**Tasks to perform:**
#1 In the voter's guide to online scams, which social media platform is called a notorious battleground of ideas?
#2 Resume the voter's guide to online scams and identity fraud after its last sentence.

Published on October 1st, 2020 | by Bibhuranjan0
A Voter’s Guide to Online Scams and Identity Fraud
The elections are the pinnacle of American participation. Whether through the act of voting itself or simply following the latest campaign news and debating with others on social media, there’s no doubt that Americans become much more engaged with the internet during the lead-up to the elections.
This year is not only no different, but much more pronounced. With increasingly polarized opinions, disinformation campaigns, and a worldwide pandemic distancing us even further from the outside world and keeping us all glued to our screens, it’s important to brush up on your internet safety practices and even take some extra measures of precaution to protect yourself and your personal information in the face of new and emerging internet trends.
Here’s a run-down of some key tips, practices, and precautions to keep in mind for the elections, and beyond.
Be extra vigilant about social media links sources
Facebook has become a notorious battleground of ideas, but it’s also fertile grounds for scammers and bad actors. Disinformation campaigns are dangerous and have the potential to draw unsuspecting readers into fake news sites, email lists, and other malicious activity that might be backed by dishonest intentions. Be careful during this time about who you follow, who you share your email with, and which links you follow. If you suspect you’ve shared information with or even subscribed to a malicious site, resources such as https://www.top10.com/id-theft/what-to-do-if-your-the-victim-of-identity-theft exist that can offer immediate guidance for minimizing the threat.

**Information supplied:**
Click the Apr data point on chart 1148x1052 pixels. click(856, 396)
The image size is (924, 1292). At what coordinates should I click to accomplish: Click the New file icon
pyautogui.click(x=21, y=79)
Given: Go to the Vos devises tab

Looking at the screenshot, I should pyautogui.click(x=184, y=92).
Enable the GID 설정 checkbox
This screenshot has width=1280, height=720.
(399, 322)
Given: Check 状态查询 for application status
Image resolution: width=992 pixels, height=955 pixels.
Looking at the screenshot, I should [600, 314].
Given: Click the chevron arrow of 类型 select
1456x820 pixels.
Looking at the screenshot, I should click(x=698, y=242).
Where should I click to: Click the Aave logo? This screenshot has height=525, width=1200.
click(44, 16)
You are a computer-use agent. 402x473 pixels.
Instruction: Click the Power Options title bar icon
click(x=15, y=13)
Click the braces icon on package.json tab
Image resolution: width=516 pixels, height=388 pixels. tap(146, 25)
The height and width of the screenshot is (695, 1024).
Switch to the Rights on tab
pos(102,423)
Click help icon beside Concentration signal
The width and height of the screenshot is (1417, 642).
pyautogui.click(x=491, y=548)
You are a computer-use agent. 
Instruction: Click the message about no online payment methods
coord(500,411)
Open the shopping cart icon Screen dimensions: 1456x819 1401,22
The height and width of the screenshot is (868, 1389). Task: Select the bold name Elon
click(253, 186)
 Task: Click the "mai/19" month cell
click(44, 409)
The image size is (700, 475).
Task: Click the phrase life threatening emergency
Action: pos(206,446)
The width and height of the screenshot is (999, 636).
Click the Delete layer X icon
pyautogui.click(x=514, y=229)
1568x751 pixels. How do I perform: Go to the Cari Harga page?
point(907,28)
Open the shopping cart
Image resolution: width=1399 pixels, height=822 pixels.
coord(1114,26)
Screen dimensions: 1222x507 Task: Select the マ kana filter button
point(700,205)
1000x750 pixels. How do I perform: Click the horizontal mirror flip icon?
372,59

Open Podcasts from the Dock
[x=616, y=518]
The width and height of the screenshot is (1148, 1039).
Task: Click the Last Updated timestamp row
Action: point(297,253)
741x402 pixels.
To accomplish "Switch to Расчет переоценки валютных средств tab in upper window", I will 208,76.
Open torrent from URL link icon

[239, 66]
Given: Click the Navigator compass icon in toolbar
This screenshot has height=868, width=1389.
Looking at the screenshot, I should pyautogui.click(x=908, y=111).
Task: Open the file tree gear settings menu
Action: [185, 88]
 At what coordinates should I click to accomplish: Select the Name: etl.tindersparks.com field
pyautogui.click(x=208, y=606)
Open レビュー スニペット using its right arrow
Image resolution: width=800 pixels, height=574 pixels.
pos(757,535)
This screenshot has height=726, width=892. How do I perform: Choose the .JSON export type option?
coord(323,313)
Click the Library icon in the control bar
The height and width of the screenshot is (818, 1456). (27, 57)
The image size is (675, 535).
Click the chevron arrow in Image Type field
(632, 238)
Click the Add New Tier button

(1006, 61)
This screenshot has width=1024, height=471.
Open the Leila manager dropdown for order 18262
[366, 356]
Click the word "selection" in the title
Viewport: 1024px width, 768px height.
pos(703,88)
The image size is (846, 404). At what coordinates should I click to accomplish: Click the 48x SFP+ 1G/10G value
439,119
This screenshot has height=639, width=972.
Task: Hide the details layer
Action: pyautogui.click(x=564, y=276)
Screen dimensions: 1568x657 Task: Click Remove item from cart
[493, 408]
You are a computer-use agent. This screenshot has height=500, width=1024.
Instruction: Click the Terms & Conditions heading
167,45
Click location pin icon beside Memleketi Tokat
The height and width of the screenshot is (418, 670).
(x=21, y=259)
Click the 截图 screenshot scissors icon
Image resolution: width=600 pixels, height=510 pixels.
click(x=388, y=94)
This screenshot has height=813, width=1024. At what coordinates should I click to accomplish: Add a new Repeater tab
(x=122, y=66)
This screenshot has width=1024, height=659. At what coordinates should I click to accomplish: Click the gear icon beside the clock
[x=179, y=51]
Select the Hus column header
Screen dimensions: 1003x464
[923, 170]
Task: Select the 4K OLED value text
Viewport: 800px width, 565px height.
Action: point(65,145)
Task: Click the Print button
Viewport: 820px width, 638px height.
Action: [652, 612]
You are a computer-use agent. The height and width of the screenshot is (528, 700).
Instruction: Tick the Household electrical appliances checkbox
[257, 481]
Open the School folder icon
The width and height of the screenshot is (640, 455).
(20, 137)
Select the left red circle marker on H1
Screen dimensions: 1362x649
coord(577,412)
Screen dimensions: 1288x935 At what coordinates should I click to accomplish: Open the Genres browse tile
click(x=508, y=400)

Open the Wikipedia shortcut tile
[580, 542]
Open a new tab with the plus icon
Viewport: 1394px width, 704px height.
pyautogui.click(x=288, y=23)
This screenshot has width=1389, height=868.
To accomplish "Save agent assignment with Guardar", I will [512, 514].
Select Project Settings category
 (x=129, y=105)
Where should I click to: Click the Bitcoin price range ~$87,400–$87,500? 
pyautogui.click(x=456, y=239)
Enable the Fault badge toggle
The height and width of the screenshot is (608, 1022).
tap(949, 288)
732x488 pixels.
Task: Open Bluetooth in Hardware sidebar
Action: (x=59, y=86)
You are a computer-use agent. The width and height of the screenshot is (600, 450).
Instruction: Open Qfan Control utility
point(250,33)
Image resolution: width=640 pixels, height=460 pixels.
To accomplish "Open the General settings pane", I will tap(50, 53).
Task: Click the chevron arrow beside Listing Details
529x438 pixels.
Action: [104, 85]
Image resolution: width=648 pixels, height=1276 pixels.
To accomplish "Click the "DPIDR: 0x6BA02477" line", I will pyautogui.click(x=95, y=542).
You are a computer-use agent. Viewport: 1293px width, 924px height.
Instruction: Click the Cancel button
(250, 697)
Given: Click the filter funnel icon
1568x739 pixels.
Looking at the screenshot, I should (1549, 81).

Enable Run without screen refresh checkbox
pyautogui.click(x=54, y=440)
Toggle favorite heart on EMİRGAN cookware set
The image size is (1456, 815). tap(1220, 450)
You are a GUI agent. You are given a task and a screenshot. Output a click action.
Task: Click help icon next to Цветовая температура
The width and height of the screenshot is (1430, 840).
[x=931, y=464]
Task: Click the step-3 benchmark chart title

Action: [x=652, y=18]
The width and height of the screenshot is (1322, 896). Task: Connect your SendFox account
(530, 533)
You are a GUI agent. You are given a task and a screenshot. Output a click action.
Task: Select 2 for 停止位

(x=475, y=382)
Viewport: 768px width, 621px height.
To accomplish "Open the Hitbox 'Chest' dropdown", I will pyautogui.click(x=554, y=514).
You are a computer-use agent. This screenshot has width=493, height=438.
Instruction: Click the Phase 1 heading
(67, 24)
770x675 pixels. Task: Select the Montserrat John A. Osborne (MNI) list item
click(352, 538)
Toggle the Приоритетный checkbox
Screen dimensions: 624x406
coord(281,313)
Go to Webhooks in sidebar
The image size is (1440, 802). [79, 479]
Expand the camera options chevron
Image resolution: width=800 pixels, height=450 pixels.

**Answers to this exercise:**
#1 Facebook

#2
Question all solicitations
Voter surveys and polls can give us insight into how the elections are shaping up, but it’s more important than ever to be cautious about phone calls, texts, fundraisers, and other methods of soliciting your opinions and information. It’s always a good idea to verify the credentials of the agency or organization you’re sharing your opinions with, but the least you should do is avoid sharing any personal information that can identify you. While questions about age, demographics, and party preferences can be acceptable, you should never under any circumstance share personal information that can identify you, including name, address, social security number, and credit card number.
Update your antivirus software
It’s likely you’ll be scrolling the web much more as the elections grow nearer, and visiting news sites and links that fall outside your habitual web destinations. This is why it’s a good reason to check in on your antivirus software and make sure you’re not vulnerable to malware attacks and other cyberattacks. If you have antivirus, make sure it’s up to date and working properly. If not, consider purchasing software that will provide at least minimum protection from the numerous threats that are proliferating online and through social media.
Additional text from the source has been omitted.